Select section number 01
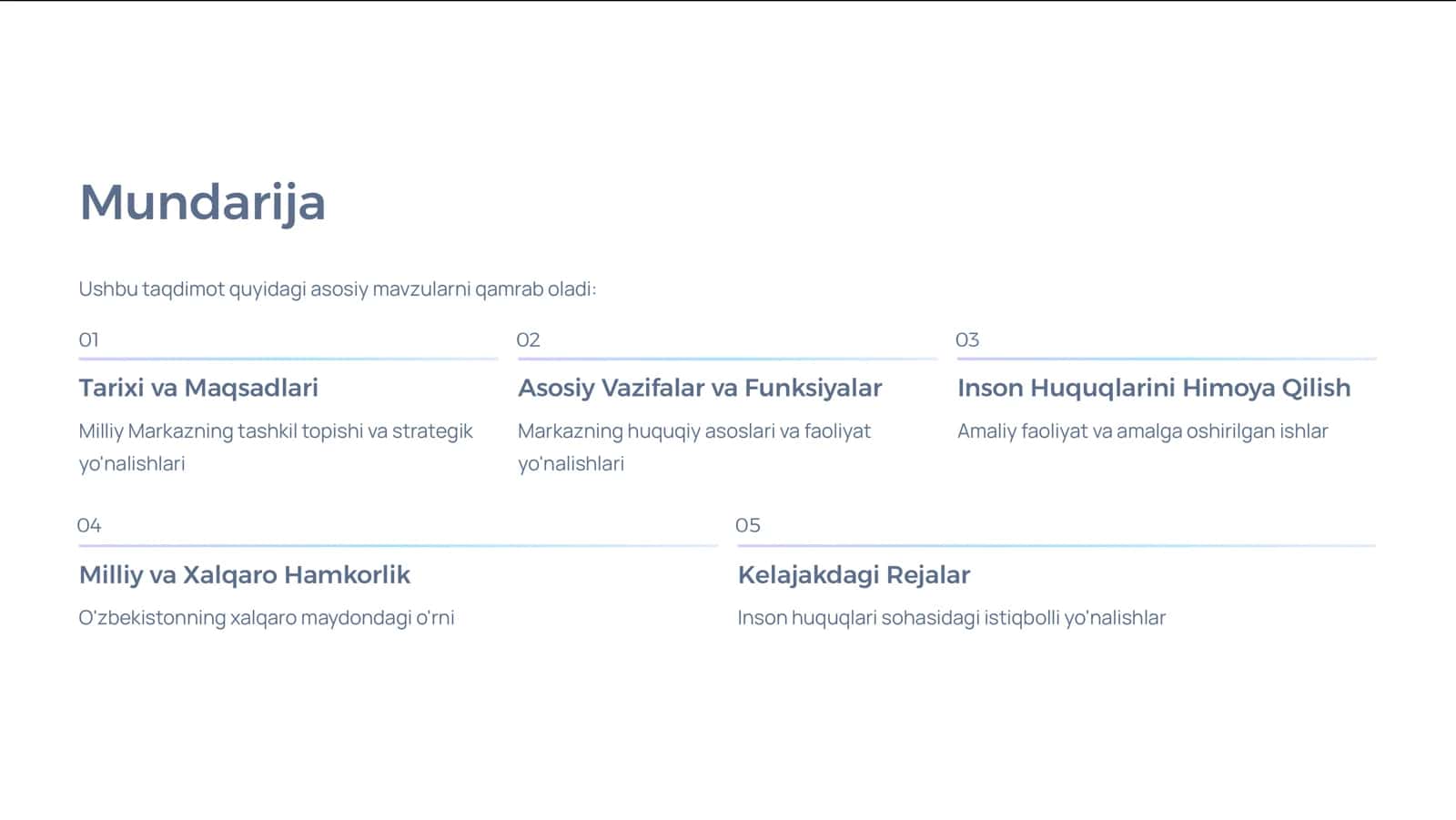Screen dimensions: 1456x820 point(88,339)
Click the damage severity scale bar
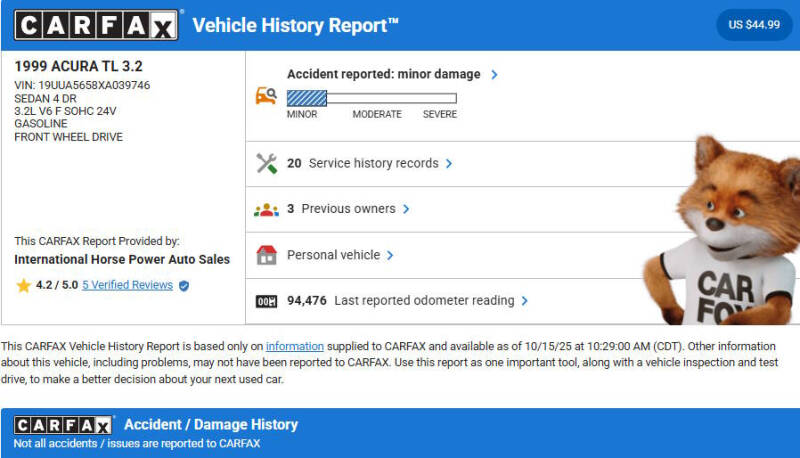The height and width of the screenshot is (458, 800). pyautogui.click(x=371, y=98)
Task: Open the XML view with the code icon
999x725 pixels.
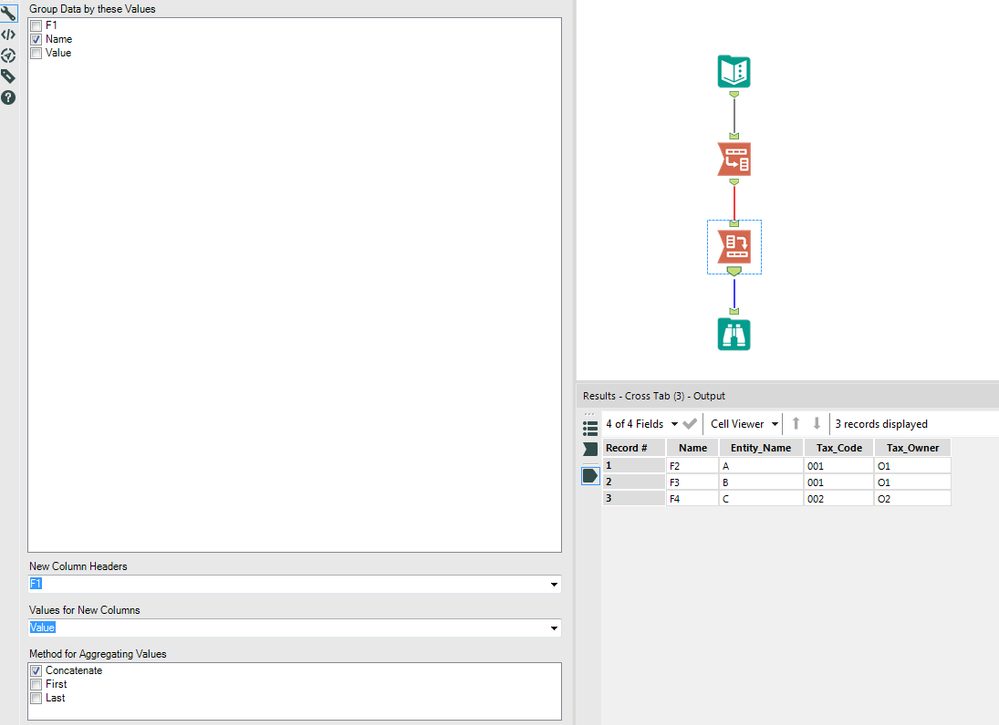Action: pyautogui.click(x=9, y=34)
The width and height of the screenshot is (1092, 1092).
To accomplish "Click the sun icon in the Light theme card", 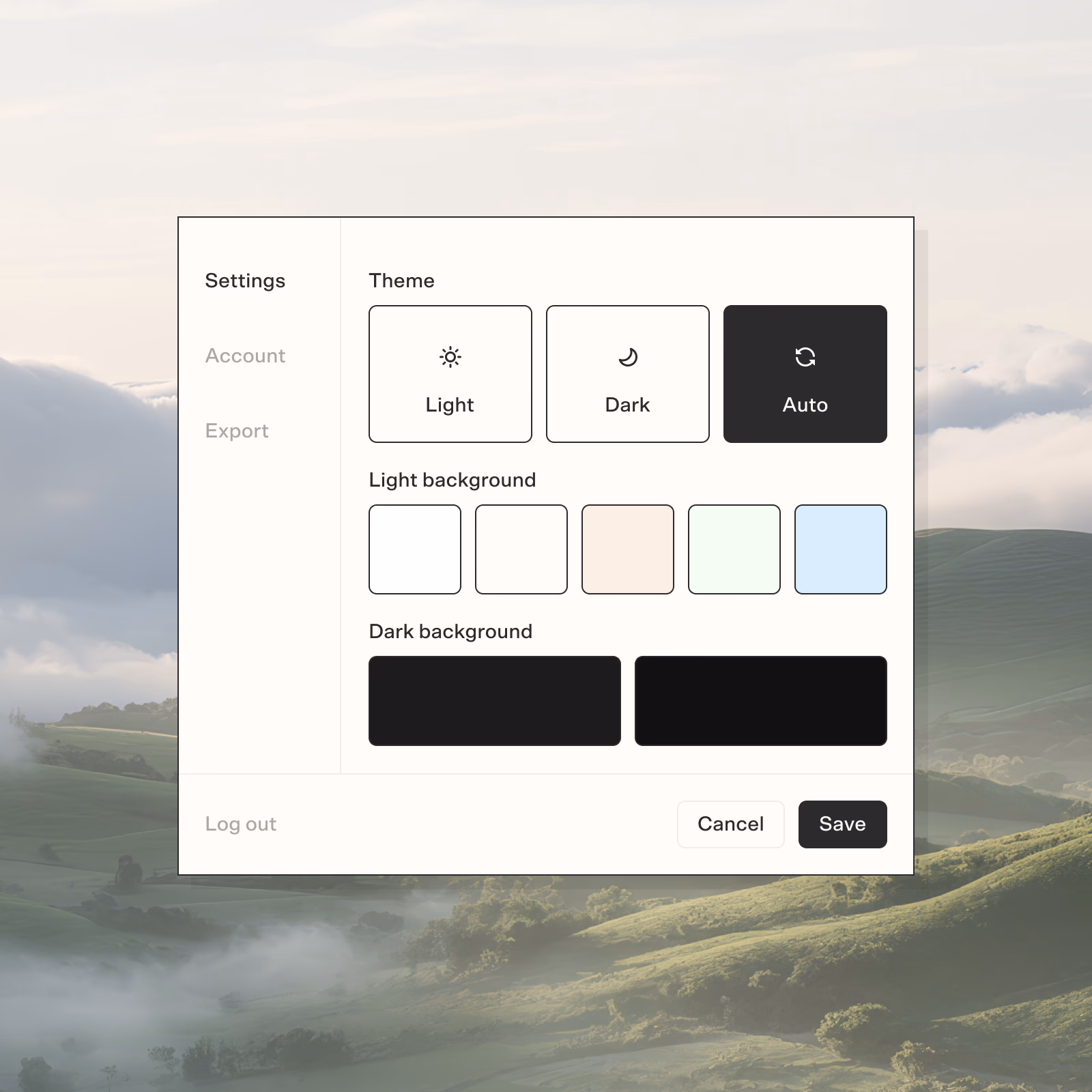I will click(450, 357).
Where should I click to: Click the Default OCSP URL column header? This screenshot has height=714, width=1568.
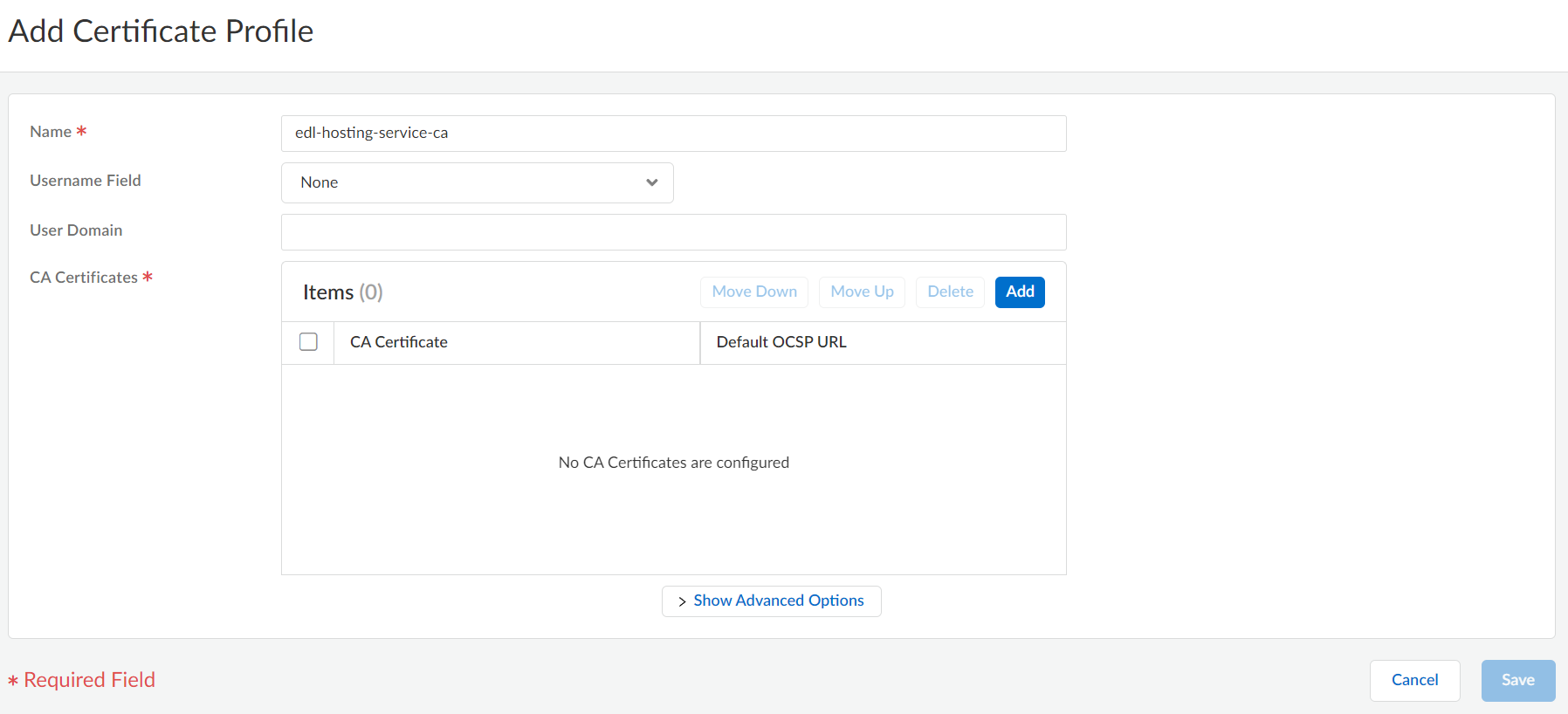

------------------------------------------------------------

■ **WRITTEN REQUEST**
Express the material as a Markdown table with columns Row and Line, starting at its first line and stopping after the line that contains "The height and". Number each line, skip blank lines, and omit the pictures.

■ **TASK SOLUTION**
| Row | Line |
|---|---|
| 1 | Select section number 01 |
| 2 | Screen dimensions: 1456x820 point(88,339) |
| 3 | Click the damage severity scale bar |
| 4 | The height and width of the screenshot is (458, 800). pyautogui.click(x=371, y=98) |